Newcomer Jack Kemp, a newspaper advertising salesman in his thirties, describes the service as beginning with a time of prayer led by the “Praise Singers” accompanied by CD’s or the Praise Band.
This Church uses PowerPoint just like we do..Although they have a Worship and Praise team which is something we could possibly have...
He continues: “The first two or three songs will be up tempo with the worshipers clapping with the music. The last two songs will be more worshipful. The singing will be continuous for 10 to 15 minutes with the words displayed on a big screen for the worshipers and on a monitor screen for the Praise Singers. These screen displays are computer driven. After the music there is a time for people to greet one another and welcome those visiting. A time for the children follows with a 3 - 5 minute message to them.”
Cedarwood Community Church, pastored by the Rev. Earl Crutchfield, was admitted to NACCC membership at the 2002 NACCC Annual Meeting in Spokane, Washington.
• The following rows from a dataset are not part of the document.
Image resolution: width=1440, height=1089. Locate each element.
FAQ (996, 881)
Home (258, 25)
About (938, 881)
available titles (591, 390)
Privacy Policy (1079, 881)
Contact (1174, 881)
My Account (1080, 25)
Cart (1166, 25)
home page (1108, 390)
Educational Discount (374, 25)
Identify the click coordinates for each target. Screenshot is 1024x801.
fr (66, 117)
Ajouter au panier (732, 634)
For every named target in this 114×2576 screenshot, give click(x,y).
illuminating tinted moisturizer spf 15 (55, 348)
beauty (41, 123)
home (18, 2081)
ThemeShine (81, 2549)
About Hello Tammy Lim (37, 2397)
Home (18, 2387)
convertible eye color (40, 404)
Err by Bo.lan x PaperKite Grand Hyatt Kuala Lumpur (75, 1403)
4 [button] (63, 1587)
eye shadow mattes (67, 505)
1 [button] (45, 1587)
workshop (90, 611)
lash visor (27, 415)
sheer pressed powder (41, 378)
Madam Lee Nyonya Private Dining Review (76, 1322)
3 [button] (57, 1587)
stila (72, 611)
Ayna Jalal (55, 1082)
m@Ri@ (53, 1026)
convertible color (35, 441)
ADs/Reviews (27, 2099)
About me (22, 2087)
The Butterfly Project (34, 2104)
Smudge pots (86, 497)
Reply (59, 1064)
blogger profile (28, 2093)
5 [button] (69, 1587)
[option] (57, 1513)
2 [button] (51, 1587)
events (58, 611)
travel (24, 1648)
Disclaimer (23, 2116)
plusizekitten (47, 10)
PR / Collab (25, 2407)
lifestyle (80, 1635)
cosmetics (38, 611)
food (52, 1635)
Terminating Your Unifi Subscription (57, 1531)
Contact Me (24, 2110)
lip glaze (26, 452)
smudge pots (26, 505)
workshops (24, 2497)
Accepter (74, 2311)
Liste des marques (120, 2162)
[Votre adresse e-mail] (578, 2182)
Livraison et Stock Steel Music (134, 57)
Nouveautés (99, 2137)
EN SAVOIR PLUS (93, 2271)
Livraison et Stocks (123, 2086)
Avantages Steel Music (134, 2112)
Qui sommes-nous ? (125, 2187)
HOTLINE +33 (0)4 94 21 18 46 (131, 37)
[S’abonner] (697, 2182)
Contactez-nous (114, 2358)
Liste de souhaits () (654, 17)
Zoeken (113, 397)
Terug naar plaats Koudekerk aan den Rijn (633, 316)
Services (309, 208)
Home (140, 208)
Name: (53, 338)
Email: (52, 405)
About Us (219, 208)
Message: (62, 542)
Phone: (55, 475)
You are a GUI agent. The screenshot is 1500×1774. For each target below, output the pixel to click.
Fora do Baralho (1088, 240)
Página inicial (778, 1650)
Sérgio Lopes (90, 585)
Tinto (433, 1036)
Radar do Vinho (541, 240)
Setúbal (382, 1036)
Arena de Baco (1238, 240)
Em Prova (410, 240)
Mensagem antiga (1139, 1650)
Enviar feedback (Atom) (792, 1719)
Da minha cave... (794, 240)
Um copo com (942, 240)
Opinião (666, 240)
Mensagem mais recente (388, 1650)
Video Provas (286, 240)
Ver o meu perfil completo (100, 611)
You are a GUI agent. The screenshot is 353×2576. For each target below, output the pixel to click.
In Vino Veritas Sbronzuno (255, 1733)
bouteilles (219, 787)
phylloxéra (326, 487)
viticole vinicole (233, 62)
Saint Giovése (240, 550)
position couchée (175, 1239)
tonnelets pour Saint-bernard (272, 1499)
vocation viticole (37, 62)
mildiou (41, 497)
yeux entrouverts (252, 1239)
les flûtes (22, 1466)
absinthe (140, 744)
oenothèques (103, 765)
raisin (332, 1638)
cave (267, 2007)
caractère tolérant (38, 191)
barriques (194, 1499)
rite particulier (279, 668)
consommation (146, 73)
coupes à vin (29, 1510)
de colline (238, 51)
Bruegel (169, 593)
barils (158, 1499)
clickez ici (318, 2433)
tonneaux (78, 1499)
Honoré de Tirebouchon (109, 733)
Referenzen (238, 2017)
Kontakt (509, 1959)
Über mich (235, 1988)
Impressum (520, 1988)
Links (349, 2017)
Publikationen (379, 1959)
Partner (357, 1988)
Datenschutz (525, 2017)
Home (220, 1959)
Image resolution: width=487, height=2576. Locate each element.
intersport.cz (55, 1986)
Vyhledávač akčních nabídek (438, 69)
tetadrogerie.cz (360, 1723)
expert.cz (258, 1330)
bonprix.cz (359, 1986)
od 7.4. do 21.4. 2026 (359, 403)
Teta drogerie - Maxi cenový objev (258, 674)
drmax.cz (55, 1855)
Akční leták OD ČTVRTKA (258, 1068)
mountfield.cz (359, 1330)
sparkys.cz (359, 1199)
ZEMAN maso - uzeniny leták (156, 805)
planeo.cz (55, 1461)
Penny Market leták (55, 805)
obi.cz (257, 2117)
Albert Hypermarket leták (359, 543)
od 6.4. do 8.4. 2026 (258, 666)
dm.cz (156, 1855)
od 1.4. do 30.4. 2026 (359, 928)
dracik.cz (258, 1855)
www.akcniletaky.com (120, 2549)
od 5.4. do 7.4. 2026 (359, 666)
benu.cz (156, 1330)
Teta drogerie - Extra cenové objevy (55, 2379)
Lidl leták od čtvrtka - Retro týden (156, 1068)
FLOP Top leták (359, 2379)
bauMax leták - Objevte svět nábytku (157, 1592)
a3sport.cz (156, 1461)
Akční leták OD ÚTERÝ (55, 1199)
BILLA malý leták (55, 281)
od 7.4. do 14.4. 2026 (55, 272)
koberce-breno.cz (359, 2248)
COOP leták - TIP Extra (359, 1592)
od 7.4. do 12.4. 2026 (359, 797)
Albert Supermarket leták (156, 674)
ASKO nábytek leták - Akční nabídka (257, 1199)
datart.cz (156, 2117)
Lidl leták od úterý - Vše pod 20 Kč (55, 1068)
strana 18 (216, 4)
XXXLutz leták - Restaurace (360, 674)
Cedarwood is located in Wetumpka, Alabama, population 6000. Wetumpka is described by Crutchfield as a “typical southern conservative town where all the churches are very traditional, mostly Southern Baptist.”
Crutchfield planted the church more than a year ago, taking an unusual tack in that he had no “core” group of people. He tells how he brought Congregationalism and contemporary worship to Baptist Land:
“We targeted the unchurched of the area with a direct mail letter announcing our Grand Opening Service. Only the unchurched who came that first Sunday stayed with us. Our worship area is in unfinished metal building, and we use padded chairs instead of pews. During our time of worship we use Praise and Worship music with the words on the big screen from a computer-driven monitor. We use the projection system for the announcements, scripture, and outline of the message. We do not have any song books, piano, organ, or choir. Instead, we use keyboards, guitar, and CD’s with a group of Praise Singers leading our worship service. We also use some drama and movie or video clips. Our worship and music are spirited with the objective of connecting with the people and providing the opportunity for them to experience God.
“We still target the unchurched and the newcomers to the area. Cedarwood has a great diversity of people, and all age groups are represented that worship with us. Other churches in our area have now started using Praise ∓mp;mp;mp; Worship music or have started new contemporary worship services using the type of multimedia technology that Cedarwood is using.
“I understand that Praise and Worship or contemporary music is not for all churches, but it can be used in some churches along with multimedia as an alternative to the traditional style of worship to attract unchurched people. We have proven at Cedarwood that you can plant a new Congregational church even without a core group of people, using modern music and multimedia even in a very small, conservative area like Wetumpka, Alabama.”